**Exercise requirements**
Where the material below has a line containing "Strickpaket Lettlopi Nr. 2207 Pferdemotiv (43, 850)", start repeating exactly, and keep going through the line containing "Plattenwolle - Nr. 2028 - hellorange (43, 1270)", with no other lines.

**Entries supplied**
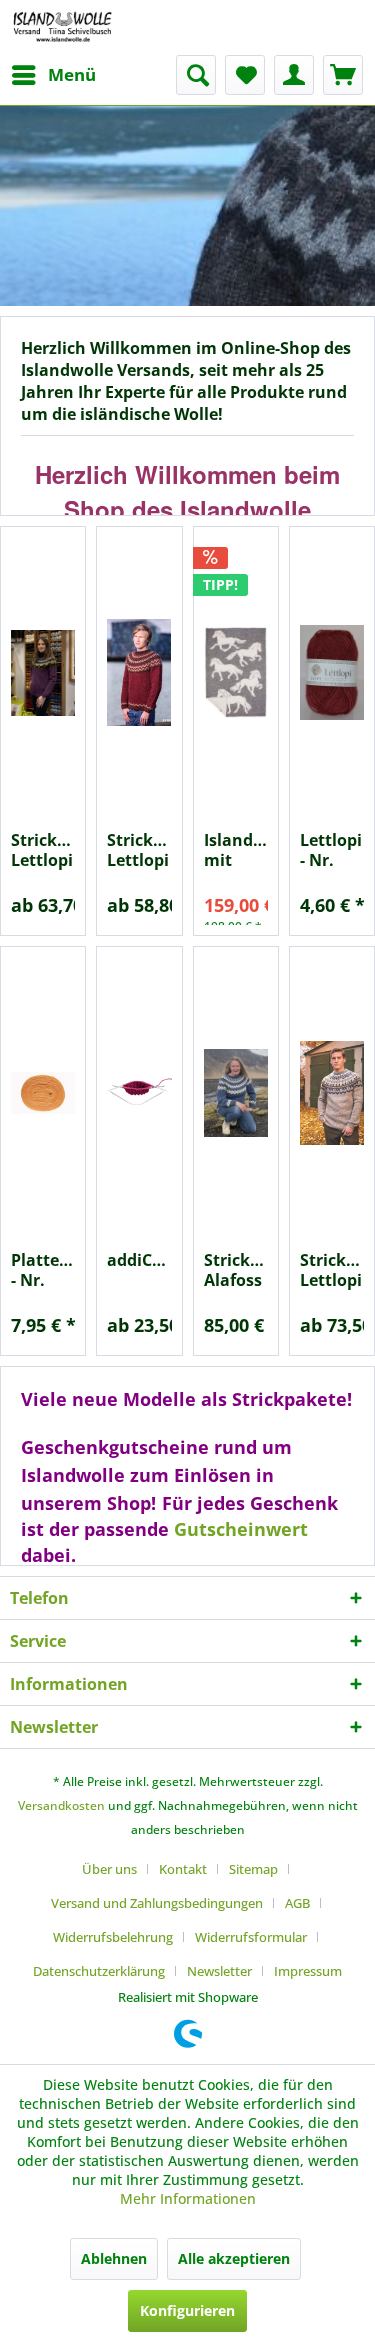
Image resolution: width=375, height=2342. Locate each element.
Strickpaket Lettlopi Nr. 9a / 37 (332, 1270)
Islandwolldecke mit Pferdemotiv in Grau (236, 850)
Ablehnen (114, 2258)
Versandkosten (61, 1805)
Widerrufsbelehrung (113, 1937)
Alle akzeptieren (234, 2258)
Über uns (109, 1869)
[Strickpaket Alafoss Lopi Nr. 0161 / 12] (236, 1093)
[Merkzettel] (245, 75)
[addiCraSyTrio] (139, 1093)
...
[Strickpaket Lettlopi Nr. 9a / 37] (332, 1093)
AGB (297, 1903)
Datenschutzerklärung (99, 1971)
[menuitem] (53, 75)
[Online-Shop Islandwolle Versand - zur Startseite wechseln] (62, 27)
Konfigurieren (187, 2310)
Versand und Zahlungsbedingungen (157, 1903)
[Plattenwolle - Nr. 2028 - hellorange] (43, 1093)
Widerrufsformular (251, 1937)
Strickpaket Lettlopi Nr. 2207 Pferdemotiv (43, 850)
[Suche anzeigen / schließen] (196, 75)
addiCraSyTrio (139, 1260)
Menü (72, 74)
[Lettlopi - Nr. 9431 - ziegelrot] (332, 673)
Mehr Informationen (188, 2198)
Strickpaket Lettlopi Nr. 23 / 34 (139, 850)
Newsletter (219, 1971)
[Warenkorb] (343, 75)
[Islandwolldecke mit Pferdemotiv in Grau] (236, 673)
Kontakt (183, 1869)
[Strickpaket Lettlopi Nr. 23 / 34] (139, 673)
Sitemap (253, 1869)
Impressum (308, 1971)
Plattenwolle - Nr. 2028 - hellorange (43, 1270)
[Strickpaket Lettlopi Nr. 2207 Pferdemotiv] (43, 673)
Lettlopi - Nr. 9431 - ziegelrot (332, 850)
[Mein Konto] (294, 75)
==
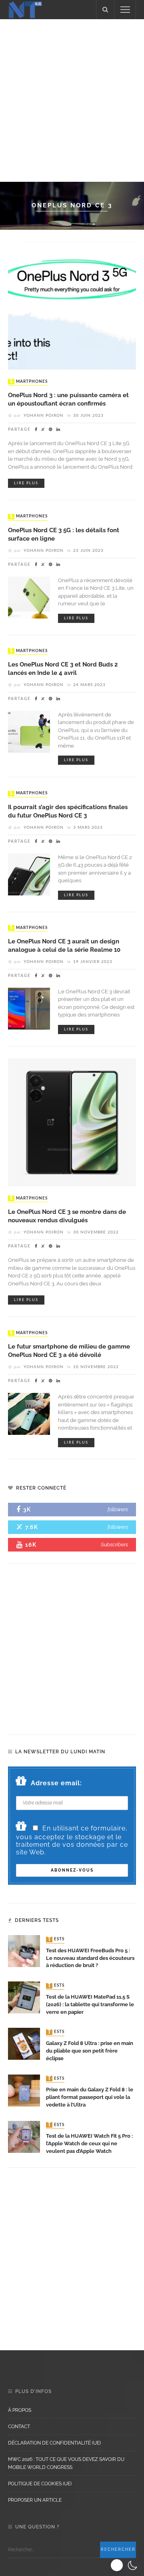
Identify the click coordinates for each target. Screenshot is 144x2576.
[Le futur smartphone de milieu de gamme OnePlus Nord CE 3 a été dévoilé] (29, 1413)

**Task result**
Strickpaket Lettlopi Nr. 2207 Pferdemotiv (43, 850)
[Suche anzeigen / schließen] (196, 75)
addiCraSyTrio (139, 1260)
Menü (72, 74)
[Lettlopi - Nr. 9431 - ziegelrot] (332, 673)
Mehr Informationen (188, 2198)
Strickpaket Lettlopi Nr. 23 / 34 (139, 850)
Newsletter (219, 1971)
[Warenkorb] (343, 75)
[Islandwolldecke mit Pferdemotiv in Grau] (236, 673)
Kontakt (183, 1869)
[Strickpaket Lettlopi Nr. 23 / 34] (139, 673)
Sitemap (253, 1869)
Impressum (308, 1971)
Plattenwolle - Nr. 2028 - hellorange (43, 1270)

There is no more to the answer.